*** Block opens ***

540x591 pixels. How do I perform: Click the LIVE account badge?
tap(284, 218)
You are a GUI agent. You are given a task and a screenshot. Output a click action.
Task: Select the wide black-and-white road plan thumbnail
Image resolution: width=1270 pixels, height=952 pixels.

*** Block closes ***

WORK ORDER:
Could you print every record above exactly as it appears?

RESULT OF THE EXERCISE:
540x591 pixels. How do I perform: Click the LIVE account badge?
tap(284, 218)
You are a GUI agent. You are given a task and a screenshot. Output a click action.
Task: Select the wide black-and-white road plan thumbnail
Image resolution: width=1270 pixels, height=952 pixels.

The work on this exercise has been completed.